### TASK REQUIREMENTS:
Collect every line in the rows below that contains the string "screenshot", and copy each of those lines in full.

### SUPPLIED RECORDS:
* Begin *

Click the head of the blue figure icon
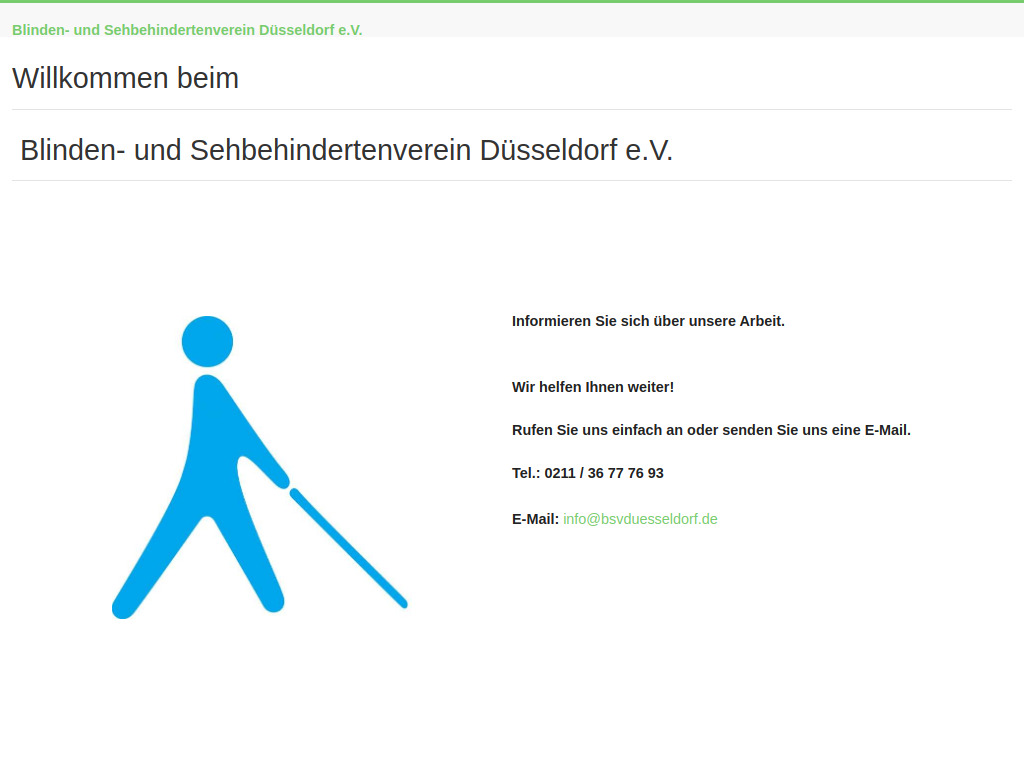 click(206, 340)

* End *
* Begin *

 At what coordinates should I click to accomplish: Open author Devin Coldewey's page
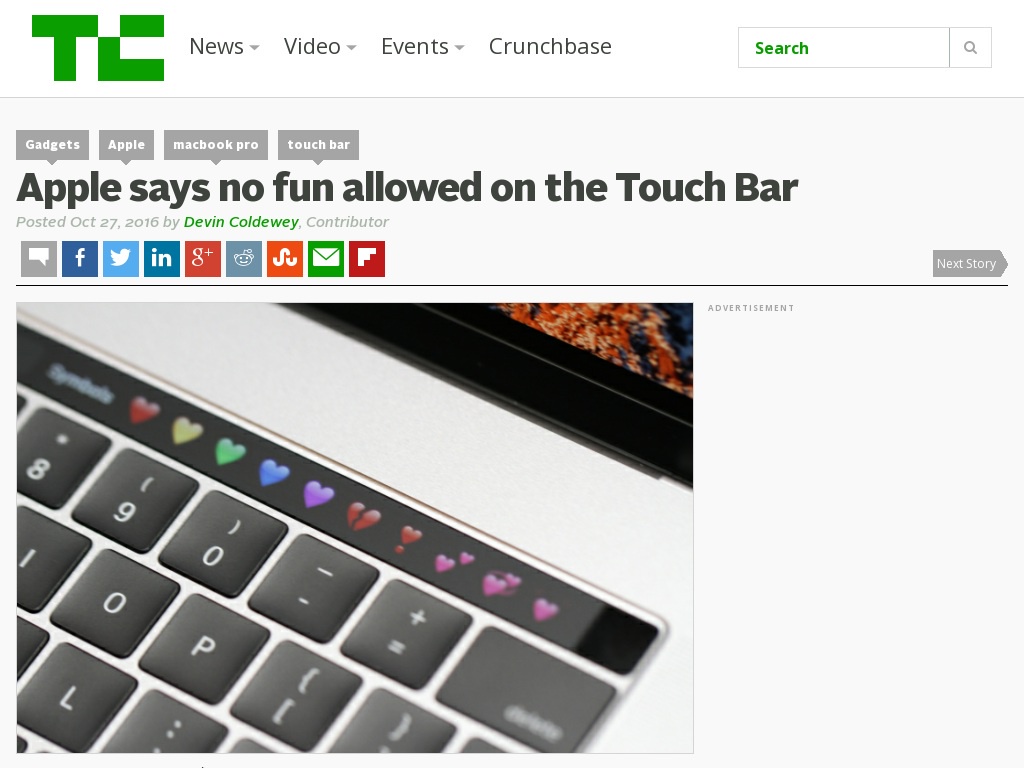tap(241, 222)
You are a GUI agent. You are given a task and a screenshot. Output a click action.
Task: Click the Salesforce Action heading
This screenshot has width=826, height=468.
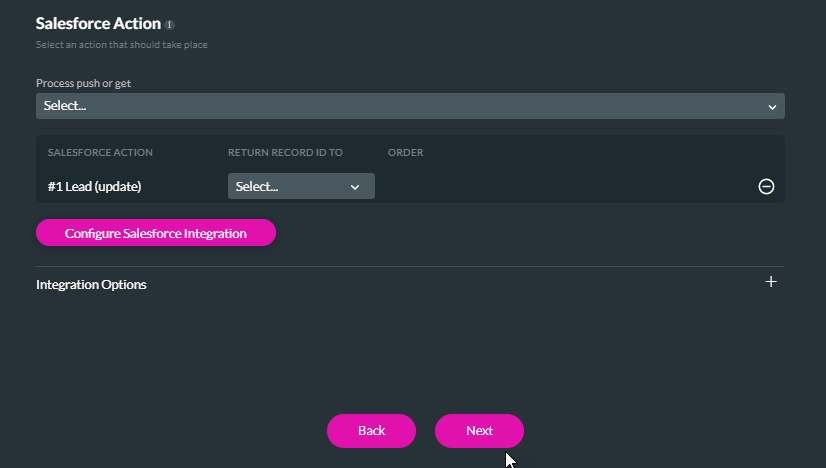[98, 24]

* End *
* Begin *

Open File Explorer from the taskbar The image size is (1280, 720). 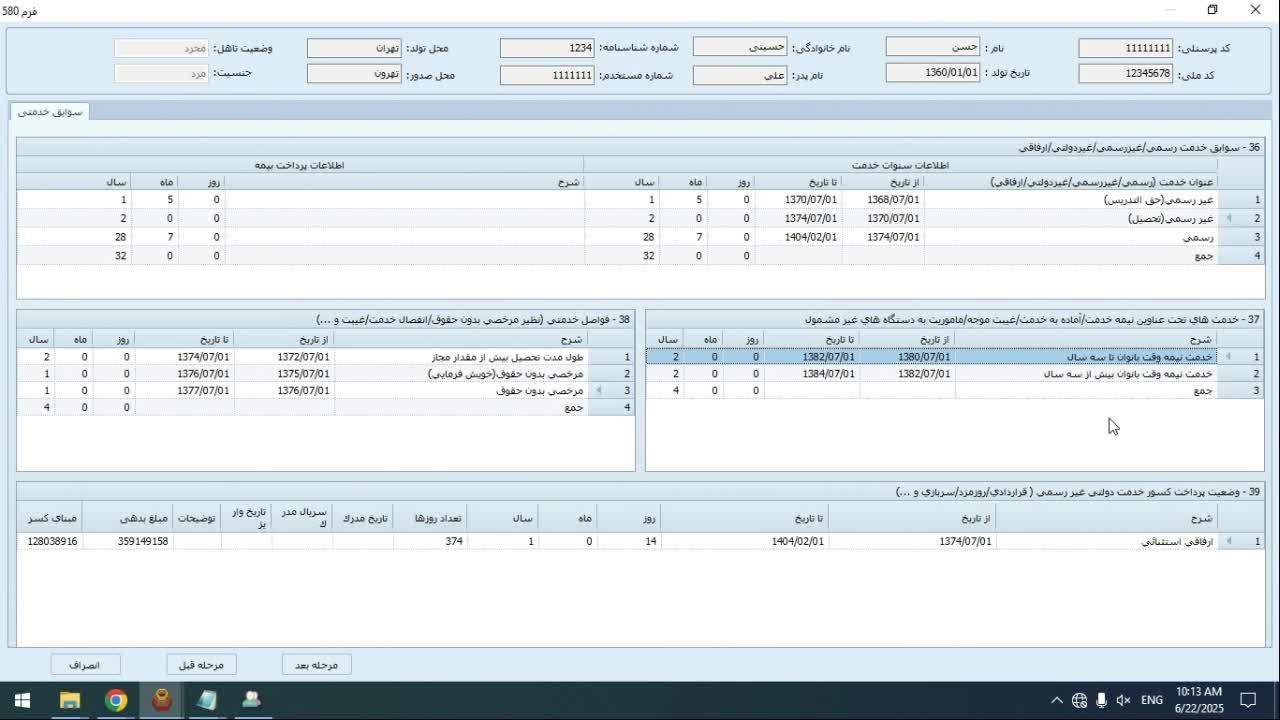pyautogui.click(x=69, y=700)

* End *

### EXERCISE OUTPUT:
You are a GUI agent. You are given a task and a screenshot. Output a click action.
This screenshot has width=826, height=468.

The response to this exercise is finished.